Lopez began his Rockies career by giving up four hits and three runs in one inning against the Brewers to blow a lead on Opening Day -- a game the Rockies ended up losing in extra innings. Lopez has given up runs in three of his five appearances and has yielded a .520 opponents' batting average. But Weiss is not seeing warning signs of a pitcher that has either lost the chance to be effective or is hiding an injury.
"It looked like there was a lot of life to the ball," Weiss said. "He's been nicked a lot. There have been some infield hits, some strangely hit balls that have gotten through and then a guy will get a clean hit. I just don't think he's very far off from getting on a roll."

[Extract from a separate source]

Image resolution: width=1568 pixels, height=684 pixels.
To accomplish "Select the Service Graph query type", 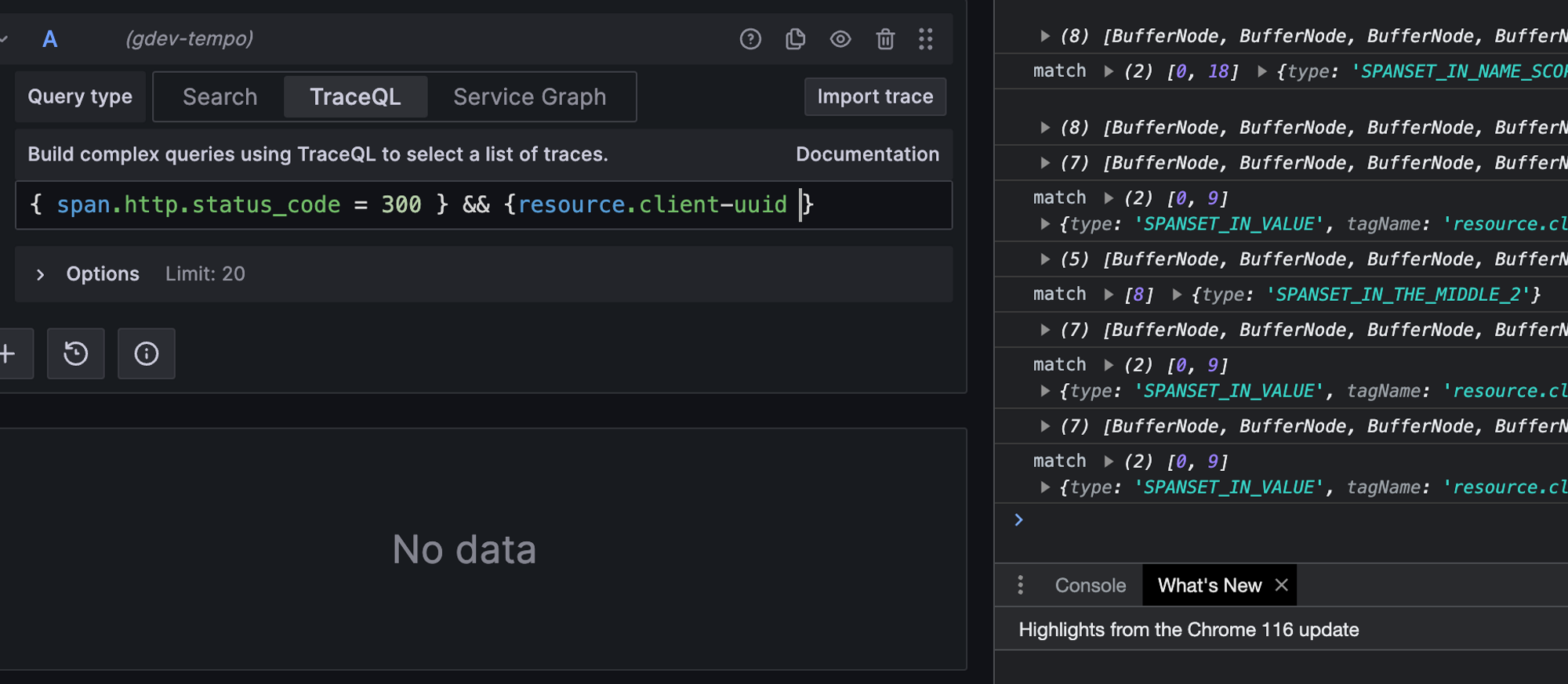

The Rockies acquired Lopez to pitch late in the game, often in the eighth inning as a setup man to Rafael Betancourt. Weiss is not looking to move Lopez out of the late-inning mix, although he can also turn to right-hander Matt Belisle and lefty Rex Brothers to protect leads.
"I've got to be honest with you, every time I bring him in, I think he's going to be lights-out," Weiss said. "We'll play that by ear. We'll put him in the best possible position to be successful. He's still going to get meaningful innings. I don't know when exactly that's going to be. Is it going to be the seventh or the eighth? They're still going to be meaningful outings."
Rosario showing improvement behind the dish
SAN DIEGO -- Rockies catcher Wilin Rosario committed 13 errors and 21 passed balls last season as a rookie, but he also threw out 32 percent on stolen-base attempts -- five points above the league average.
In Friday's 7-5 victory over the Padres, Rosario threw out two runners trying to steal second, and has beaten four of the six runners who have tested him.
Rosario has made noticeable improvement with his receiving. But if teams remember the struggles and are running because they want to take advantage, it's fine with him.
"Maybe they know about what I've done, maybe not," Rosario said. "I hope they don't and they'll keep running."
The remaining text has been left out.